An accomplished songwriter who has written for and with, among others, Bebe Rexha, Sam Hunt and Alicia Keys, Andress isn't afraid of "diving into that deeper emotional area that we all tend to avoid." She's "terrible" at small talk, she shares, and isn't good at dancing around sensitive topics -- but with "More Hearts Than Mine," she almost did just that.

"I'm like, 'I don't know if I want to write this. This is really deep and really vulnerable,'" Andress recalls of the song's start. To co-writers Sam Ellis and Derrick Southerland, in fact, she suggested writing the idea "where I'm breaking more hearts than his, to where I sat more empowered" -- until Southerland stepped in.

"He was like, 'Can you just be vulnerable for two seconds?' And I'm like, 'Okay, fine,'" Andress recounts. "Which, I'm so glad we did, because it was actually way easier to write the song coming from a real place ... It was emotional, but it felt so real and good."

The stirring, relationship-focused song is one of eight tracks on Lady Like, written by Andress and a variety of co-writers over a three-year timespan. "They're all sad songs," she cautions, though there are certainly moments of levity: In the album's title track, for example, Andress confesses, "Sometimes I forget not to talk 'bout politics when I'm in the middle of me gettin' hit on."

"I mean, that really happened to me ... I thought I was being super-impressive to this guy I was trying to flirt with, and I was just like, 'I'm so educated and informed. How attractive am I?'" Andress remembers, affecting a goofy, extra-feminine voice. "But this guy was just like, 'Yeah, I don't really like talking about that stuff.' I'm like, 'Oh, okay, well, I'm leaving.'"

"Lady Like" is another song for which Andress thought about using cleverness as a defense -- but, she says, she decided, "No, this needs to be about how I feel."

"And then, hopefully, other people can relate to it, because I find that those are the songs that mean the most to me, when I'm just being honest and not being too clever or kitschy.

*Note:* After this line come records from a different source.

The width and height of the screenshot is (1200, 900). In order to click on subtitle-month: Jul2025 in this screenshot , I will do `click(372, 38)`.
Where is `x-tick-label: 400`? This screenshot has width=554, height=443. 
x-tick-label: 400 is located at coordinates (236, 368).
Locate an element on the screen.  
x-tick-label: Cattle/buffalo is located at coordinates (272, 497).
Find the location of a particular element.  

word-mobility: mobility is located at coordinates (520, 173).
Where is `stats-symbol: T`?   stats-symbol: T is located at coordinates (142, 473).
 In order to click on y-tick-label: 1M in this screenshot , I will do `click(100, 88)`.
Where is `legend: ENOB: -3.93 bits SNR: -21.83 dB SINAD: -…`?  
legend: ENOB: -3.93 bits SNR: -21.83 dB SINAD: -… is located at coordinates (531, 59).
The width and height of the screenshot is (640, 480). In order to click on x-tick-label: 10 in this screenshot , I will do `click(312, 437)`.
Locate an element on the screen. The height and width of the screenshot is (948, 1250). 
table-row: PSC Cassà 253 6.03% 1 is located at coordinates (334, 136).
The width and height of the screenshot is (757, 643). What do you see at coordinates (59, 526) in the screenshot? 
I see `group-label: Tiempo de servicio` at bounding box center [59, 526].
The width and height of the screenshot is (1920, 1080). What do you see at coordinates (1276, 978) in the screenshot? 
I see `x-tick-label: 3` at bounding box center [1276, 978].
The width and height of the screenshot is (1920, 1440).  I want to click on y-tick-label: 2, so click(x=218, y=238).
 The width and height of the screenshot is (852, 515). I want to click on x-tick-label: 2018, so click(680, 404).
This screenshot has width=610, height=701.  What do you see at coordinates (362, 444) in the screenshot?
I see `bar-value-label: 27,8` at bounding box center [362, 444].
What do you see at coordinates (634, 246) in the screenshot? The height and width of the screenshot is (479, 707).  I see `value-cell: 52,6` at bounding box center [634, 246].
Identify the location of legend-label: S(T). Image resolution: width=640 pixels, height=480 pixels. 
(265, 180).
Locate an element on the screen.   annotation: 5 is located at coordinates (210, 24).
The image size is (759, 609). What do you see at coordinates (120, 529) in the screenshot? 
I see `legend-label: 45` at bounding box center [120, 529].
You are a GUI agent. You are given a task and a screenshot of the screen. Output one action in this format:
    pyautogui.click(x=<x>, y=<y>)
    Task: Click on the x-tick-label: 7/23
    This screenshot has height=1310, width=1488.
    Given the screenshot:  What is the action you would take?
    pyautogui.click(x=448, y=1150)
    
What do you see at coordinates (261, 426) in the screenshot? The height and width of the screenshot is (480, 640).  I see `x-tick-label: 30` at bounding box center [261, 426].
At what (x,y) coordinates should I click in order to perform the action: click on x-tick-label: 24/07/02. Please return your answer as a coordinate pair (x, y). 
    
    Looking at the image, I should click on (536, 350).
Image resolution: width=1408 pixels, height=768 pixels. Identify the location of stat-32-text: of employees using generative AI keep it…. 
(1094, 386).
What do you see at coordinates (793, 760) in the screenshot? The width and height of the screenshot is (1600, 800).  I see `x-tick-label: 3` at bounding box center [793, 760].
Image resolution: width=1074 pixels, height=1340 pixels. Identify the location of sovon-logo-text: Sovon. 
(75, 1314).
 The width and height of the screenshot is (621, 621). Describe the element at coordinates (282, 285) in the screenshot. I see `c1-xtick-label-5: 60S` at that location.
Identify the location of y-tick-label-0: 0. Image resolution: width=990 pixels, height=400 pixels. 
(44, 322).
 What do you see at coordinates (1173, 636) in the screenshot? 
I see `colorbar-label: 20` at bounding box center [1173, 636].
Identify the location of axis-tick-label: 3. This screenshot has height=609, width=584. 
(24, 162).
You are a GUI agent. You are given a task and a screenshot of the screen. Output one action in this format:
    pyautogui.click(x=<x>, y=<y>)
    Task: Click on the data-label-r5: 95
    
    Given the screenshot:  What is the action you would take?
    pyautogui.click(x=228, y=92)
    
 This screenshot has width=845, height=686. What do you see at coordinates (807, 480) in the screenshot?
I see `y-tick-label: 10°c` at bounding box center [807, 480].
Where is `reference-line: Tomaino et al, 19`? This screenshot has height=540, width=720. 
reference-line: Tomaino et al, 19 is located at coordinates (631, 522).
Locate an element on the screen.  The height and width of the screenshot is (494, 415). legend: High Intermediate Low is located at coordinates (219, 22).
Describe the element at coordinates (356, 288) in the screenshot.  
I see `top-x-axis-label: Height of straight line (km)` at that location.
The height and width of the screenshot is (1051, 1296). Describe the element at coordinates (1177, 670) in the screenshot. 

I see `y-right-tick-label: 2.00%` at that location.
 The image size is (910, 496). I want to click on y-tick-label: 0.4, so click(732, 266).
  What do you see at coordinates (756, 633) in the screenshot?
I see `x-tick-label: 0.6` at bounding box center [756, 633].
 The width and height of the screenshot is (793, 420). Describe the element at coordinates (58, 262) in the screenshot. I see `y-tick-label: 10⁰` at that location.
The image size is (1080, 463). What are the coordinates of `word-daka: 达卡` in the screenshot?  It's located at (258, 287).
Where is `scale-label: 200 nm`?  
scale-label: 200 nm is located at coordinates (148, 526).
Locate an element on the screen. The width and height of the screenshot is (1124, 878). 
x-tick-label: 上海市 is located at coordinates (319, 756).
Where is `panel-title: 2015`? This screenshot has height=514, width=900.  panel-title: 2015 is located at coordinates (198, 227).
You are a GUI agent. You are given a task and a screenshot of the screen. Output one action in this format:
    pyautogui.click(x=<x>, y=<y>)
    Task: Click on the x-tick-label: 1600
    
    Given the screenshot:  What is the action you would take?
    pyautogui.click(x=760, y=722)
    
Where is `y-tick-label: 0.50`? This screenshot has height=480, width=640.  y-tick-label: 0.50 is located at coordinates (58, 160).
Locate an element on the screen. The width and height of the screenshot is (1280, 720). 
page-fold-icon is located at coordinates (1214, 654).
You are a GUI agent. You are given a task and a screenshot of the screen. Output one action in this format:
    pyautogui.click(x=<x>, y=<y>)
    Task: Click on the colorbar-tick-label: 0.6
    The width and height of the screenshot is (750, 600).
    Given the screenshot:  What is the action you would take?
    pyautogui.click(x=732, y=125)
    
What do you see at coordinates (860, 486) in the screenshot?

It's like, let's just say it how it is," Andress adds. "And so, that's why that song resonates so much, and I feel like that's why I picked it as the album title, because that just sums me up in general."

"I think, a lot of times, people think, oh, being a woman, if you're going to make it, you have to be tough and whatever. But I think our superpower is from being the emotional beings that we are."

To Andress, there's power to be found in expressing -- truly leaning into, even -- her thoughts and emotions. Being "lady like," she reflects, is about "feel[ing] what [you] feel and not hav[ing] to apologize for it and hav[ing] to feel bad that you feel things so intensely."

"I think, a lot of times, people think, oh, being a woman, if you're going to make it, you have to be tough and whatever. But I think our superpower is from being the emotional beings that we are," she muses. "And that doesn't mean you're like that all the time. Like, a lot of these songs still have a deep emotional core, but it's not like you can't be an idiot and not care about your feelings some days, too."

Harnessing that "superpower" is working out well, it seems.

"There are some dudes who [will tell me], 'I don't usually like listening females, but I like this song,'" Andress shares, "and I'm like, 'Okay, well ... let me give you like six more people to listen to while you're here."